§ **YOUR GOAL**: Scan the lines below for the string "icon". Reply with how many match, and no other words.

Stored dataset items
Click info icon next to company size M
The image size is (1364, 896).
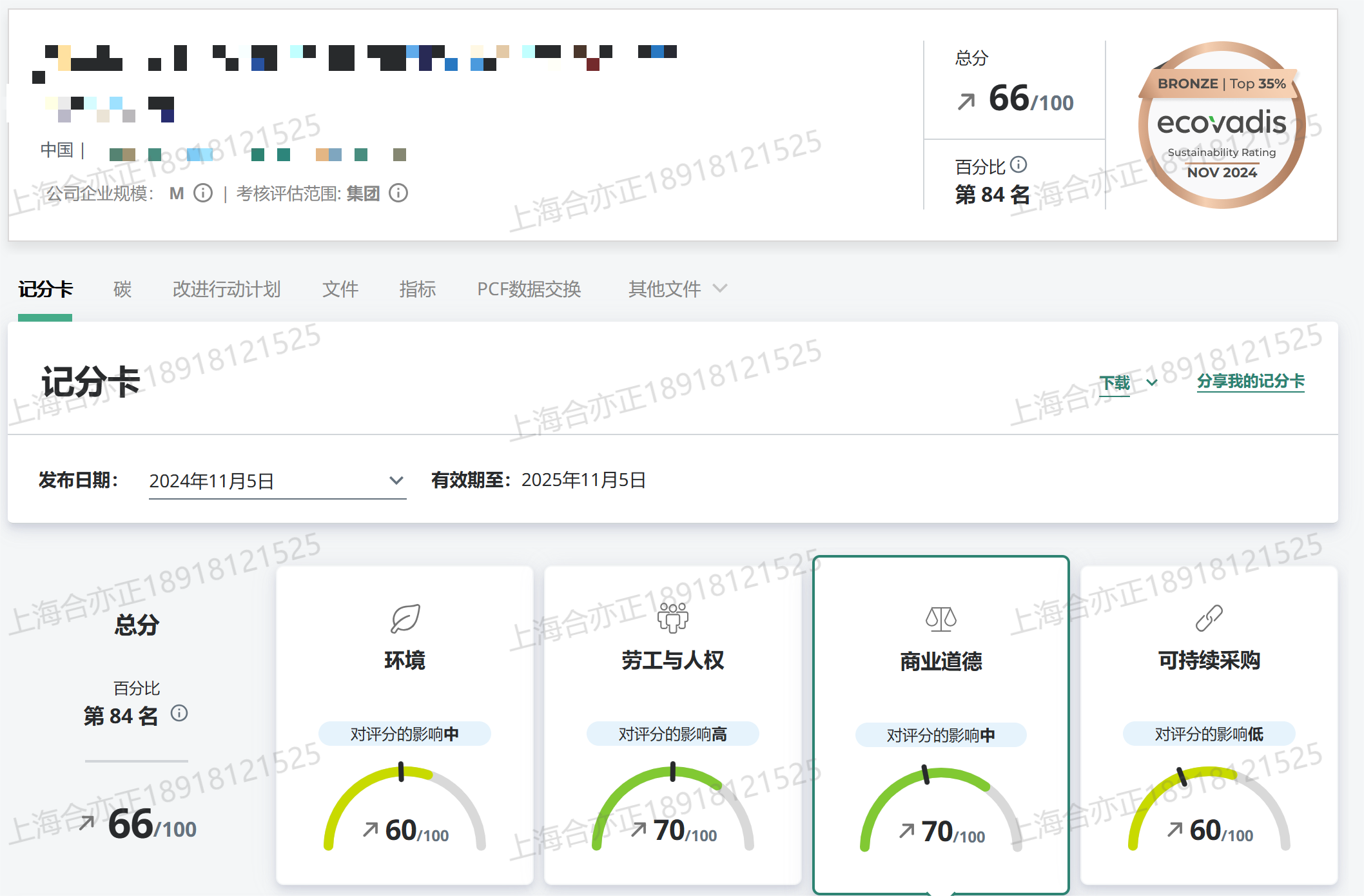[203, 193]
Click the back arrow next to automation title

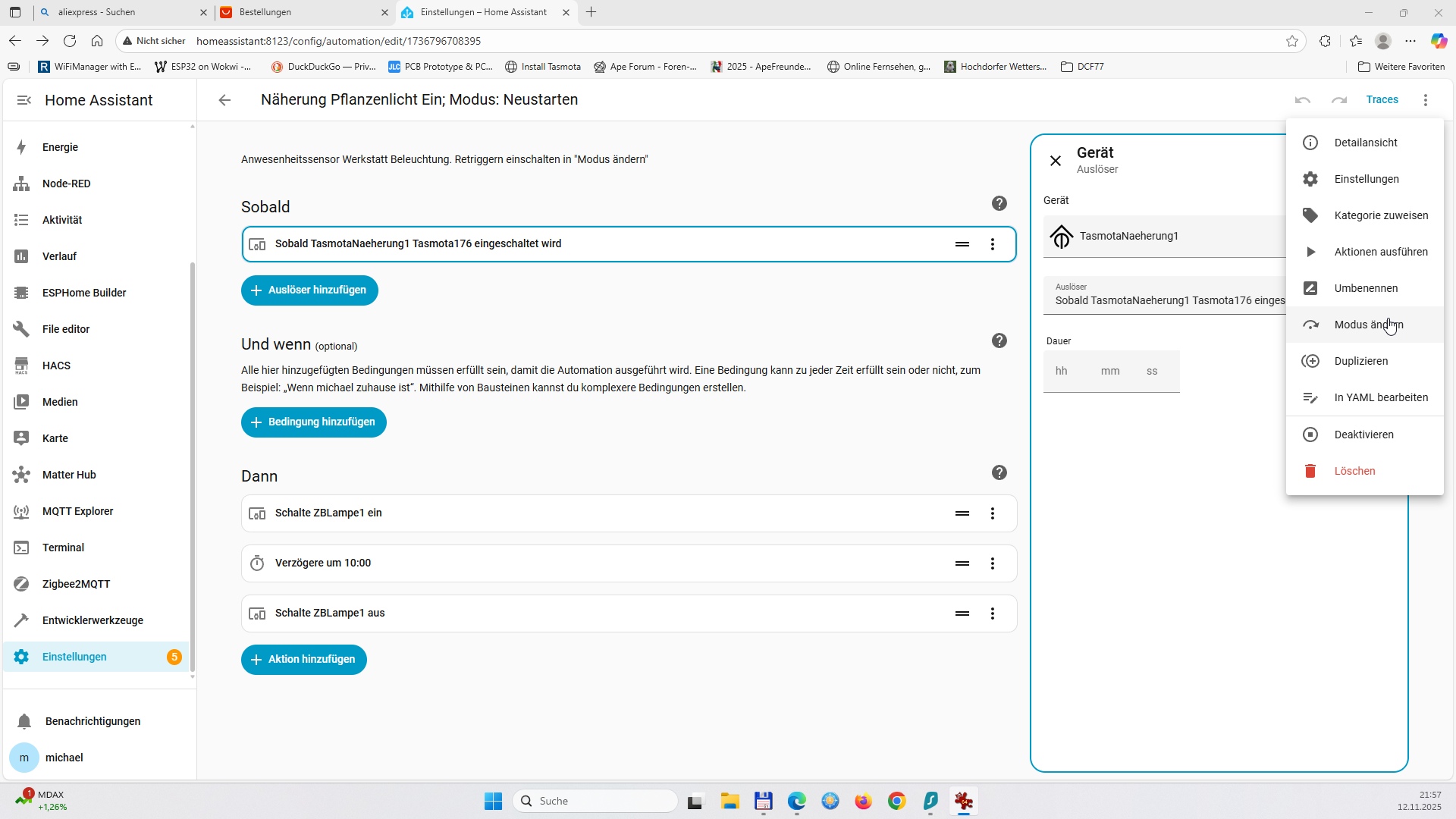224,100
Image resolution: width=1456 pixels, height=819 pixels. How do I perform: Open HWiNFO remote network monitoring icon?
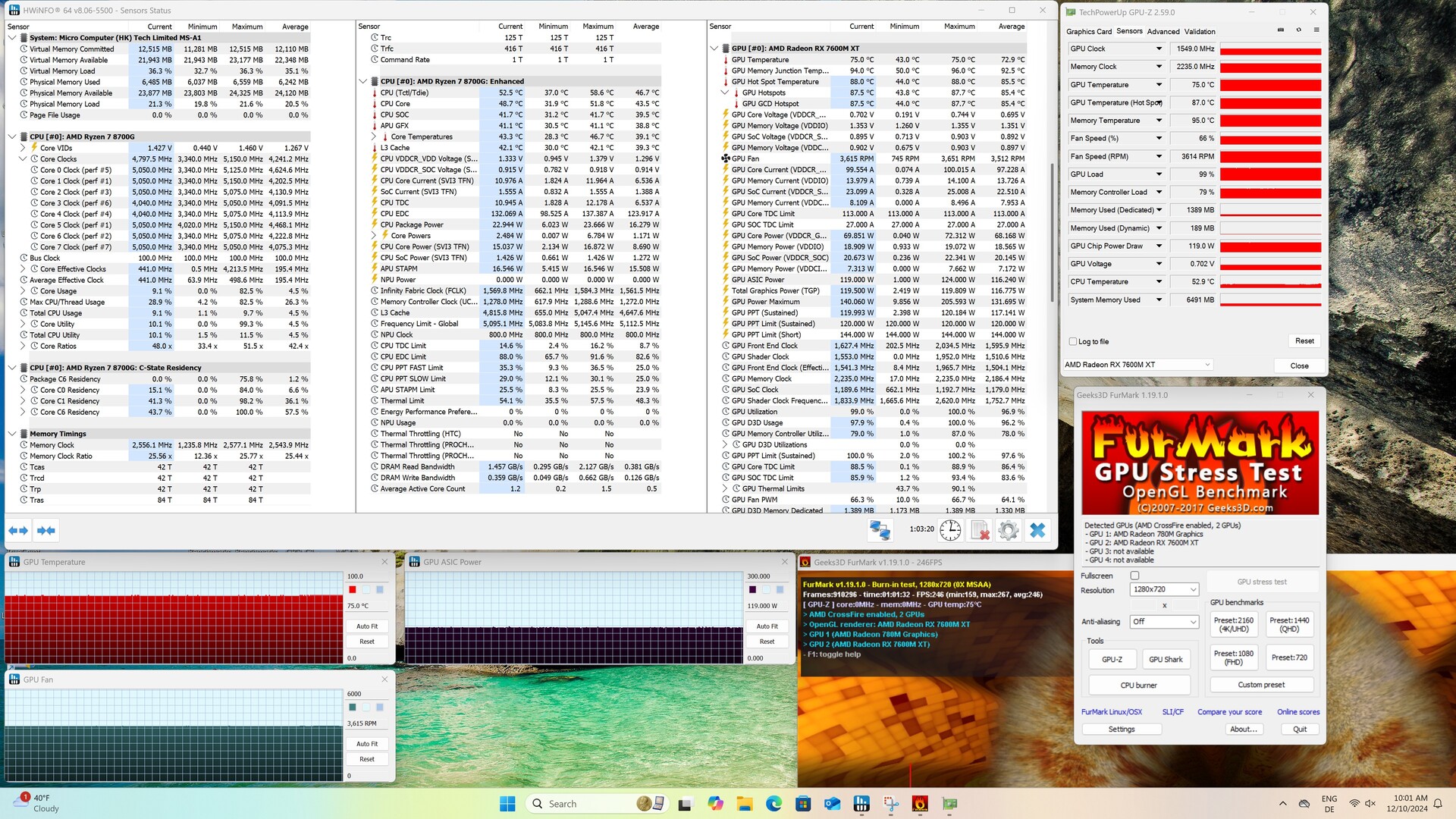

§ **WORKED SOLUTION**: 2